Микола Петрович, угадывая, что не случайно явились сразу вдвоем Звенигора и Бутов, стал заканчивать работу, собирать инструмент.

— А ты делай, делай свое, Петрович, не торопись, — посоветовал Звенигора. — Я по твоему участку поброжу. Посмотрим, что за чудеса ты тут выращиваешь. Давно собирался твой сад посмотреть.

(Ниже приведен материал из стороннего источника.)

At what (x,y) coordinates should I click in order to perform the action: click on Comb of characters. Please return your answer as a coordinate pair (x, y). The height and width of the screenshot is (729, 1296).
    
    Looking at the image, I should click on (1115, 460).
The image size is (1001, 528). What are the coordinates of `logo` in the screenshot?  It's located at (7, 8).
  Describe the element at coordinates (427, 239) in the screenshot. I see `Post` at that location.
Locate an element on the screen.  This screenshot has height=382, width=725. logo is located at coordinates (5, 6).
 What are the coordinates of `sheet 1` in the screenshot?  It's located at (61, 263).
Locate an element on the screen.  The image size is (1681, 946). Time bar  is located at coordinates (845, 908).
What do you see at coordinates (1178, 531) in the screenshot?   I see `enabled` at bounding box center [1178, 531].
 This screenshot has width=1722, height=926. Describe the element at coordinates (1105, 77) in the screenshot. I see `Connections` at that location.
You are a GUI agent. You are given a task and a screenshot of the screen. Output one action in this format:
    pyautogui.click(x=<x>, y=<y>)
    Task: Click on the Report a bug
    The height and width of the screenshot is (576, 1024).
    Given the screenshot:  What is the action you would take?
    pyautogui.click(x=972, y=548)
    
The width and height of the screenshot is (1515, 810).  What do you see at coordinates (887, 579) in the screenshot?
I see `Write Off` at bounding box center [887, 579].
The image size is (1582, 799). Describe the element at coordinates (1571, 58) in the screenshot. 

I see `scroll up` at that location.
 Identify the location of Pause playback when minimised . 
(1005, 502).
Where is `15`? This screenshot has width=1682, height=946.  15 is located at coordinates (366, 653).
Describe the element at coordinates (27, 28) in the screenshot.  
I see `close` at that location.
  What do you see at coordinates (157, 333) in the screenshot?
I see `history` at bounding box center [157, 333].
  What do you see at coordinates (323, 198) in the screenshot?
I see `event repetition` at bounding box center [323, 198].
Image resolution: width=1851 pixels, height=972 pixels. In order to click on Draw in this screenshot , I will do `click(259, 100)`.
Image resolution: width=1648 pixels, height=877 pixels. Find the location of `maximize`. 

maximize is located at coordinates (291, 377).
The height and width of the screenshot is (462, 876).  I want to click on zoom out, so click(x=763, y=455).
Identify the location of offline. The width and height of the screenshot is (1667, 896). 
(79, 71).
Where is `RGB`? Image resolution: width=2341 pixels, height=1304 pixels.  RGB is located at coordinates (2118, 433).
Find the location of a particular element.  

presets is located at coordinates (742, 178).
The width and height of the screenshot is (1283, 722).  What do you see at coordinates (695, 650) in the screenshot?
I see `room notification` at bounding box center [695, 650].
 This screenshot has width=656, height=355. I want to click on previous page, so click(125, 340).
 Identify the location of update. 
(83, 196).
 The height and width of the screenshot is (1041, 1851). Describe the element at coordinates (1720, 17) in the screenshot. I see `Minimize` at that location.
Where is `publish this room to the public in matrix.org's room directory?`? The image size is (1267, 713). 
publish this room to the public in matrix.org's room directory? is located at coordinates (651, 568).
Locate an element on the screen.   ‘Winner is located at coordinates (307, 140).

Звенигора и Бутов пошли между деревьями. Сад был действительно чудесным, и не один садовод позавидовал бы Шаруде. Здесь, на степной земле, где росли раньше только чернобылы, полыни, чертополохи, сошлись зеленые питомцы севера и юга, востока и запада.

Нежными веточками приветливо кивали кусты жасмина, заигрывая с китайскими яблонями; рядом с рябиной пышно разрослась лавровишня; абрикосы соседствовали с грушами и курской антоновкой, над ними высился острый шпиль лиственницы.

Глаза Бутова заискрились блеском удивления и зависти, когда он увидел молодой, густой, как казачья папаха, куст.

— Микола Петрович! Да это, никак, мушмала? Когда же ты ее раздобыл? Где?

— Из Нальчика выписал... А ну, идем, Ларя, я тебе еще не то покажу, — довольно улыбнулся Шаруда. Он взял за локоть Бутова и проводил его в самый дальний угол сада. Там за зарослями малины, обнесенная серебристой металлической сеткой, выбросила три опахала пальма.

— Канарская! — восхищенно шепнул Шаруда. — Я в прошлом году под Батуми достал. Всю зиму в комнате выращивал, а сегодня высадил. Боюсь, замерзнет. Красуня! — Он сильной шершавой рукой осторожно коснулся веерообразного опахала ее.

— Эх, Ларион! — мечтательно проговорил Шаруда. — Если бы людям не нужно было угля, я б садовником стал. Ей-богу, садовником! — он посмотрел на Звенигору. Глаза его осветил яркий огонь волнения. — И деревья я сажал бы всюду. На полях, на межах, на дорогах, на берегах. Шоб цвели все лето! Отцвела черемуха — цвети акация. Отцвела акация — цвети липа. Пусть люди идут по дорогам, а над ними — кроны вишен, яблонь, груш. Захотелось человеку пить — сорвал он яблоко или какой другой фрукт...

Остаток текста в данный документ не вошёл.